By Brittany PolitoiBerkshires Staff

PITTSFIELD, Mass. — The Conservation Commission has OKed the demolition of Wahconah Park and and the installation of a temporary ice rink on the property. 

The property at 105 Wahconah St. has drawn attention for several years after the grandstand was deemed unsafe in 2022. Planners have determined that starting from square one is the best option, and the park's front lawn is seen as a great place to site the new pop-up ice skating rink while baseball is paused. 

"From a higher level, the project's really two phases, and our goal is that phase one is this demolition phase, and we have a few goals that we want to meet as part of this step, and then the second step is to rehabilitate the park and to build new a new grandstand," James Scalise of SK Design explained on behalf of the city. 

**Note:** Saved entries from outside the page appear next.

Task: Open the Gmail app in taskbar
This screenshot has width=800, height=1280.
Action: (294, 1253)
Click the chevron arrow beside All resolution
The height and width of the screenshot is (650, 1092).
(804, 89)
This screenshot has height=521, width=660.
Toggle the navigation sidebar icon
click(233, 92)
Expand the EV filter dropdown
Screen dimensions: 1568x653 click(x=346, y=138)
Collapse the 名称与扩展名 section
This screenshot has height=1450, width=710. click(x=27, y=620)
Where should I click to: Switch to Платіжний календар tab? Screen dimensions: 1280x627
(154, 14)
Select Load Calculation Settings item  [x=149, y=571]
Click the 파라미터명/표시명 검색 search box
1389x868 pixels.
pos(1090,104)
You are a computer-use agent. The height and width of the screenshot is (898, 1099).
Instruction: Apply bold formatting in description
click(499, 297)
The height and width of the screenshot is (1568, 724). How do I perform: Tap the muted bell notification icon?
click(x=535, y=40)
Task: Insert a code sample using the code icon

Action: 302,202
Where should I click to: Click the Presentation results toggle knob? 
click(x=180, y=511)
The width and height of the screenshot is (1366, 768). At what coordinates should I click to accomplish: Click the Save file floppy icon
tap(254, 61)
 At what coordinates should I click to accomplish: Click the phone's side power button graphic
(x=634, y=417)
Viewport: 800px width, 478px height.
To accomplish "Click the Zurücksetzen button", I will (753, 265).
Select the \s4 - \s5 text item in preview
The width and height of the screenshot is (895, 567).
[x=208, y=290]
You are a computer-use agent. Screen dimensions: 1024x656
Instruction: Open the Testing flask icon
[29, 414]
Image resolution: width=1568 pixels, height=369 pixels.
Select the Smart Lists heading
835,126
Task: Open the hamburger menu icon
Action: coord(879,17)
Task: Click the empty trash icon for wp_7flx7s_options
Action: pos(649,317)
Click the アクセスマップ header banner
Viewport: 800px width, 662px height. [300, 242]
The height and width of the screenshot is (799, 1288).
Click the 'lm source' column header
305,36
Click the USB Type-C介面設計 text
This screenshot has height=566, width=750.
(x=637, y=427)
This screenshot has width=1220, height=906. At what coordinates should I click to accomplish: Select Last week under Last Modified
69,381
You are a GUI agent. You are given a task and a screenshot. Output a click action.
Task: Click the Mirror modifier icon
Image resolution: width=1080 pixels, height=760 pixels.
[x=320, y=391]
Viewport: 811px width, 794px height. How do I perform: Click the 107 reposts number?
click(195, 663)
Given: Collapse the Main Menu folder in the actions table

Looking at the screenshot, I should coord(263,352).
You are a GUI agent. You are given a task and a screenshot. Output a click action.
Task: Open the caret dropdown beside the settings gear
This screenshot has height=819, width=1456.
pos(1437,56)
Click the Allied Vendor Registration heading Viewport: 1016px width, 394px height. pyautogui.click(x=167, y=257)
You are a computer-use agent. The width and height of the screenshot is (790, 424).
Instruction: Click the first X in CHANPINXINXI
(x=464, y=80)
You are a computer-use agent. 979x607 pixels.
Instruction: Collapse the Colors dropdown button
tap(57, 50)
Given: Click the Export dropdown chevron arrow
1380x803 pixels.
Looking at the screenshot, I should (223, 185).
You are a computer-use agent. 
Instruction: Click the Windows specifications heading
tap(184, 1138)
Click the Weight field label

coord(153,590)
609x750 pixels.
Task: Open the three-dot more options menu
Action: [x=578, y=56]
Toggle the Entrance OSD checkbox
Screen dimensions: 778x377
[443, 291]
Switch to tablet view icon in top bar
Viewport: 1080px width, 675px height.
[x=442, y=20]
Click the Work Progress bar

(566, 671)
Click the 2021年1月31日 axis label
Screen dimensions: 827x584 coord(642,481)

"But we'd like these two phases to happen in series one immediately after the other." 

On Thursday, the ConCom issued orders of conditions for both city projects. 

Mayor Peter Marchetti received a final report from the Wahconah Park Restoration Committee last year recommending a $28.4 million rebuild of the grandstand and parking lot. In July, the Parks Commission voted to demolish the historic, crumbling grandstand and have the project team consider how to retain the electrical elements so that baseball can continue to be played. 

Last year, there was $18 million committed between grant funding and capital borrowing. 

This application approved only the demolition of the more than 100-year-old structure. Scalise explained that it establishes the reuse of the approved flood storage and storage created by the demolition, corrects the elevation benchmark, and corrects the wetland boundary.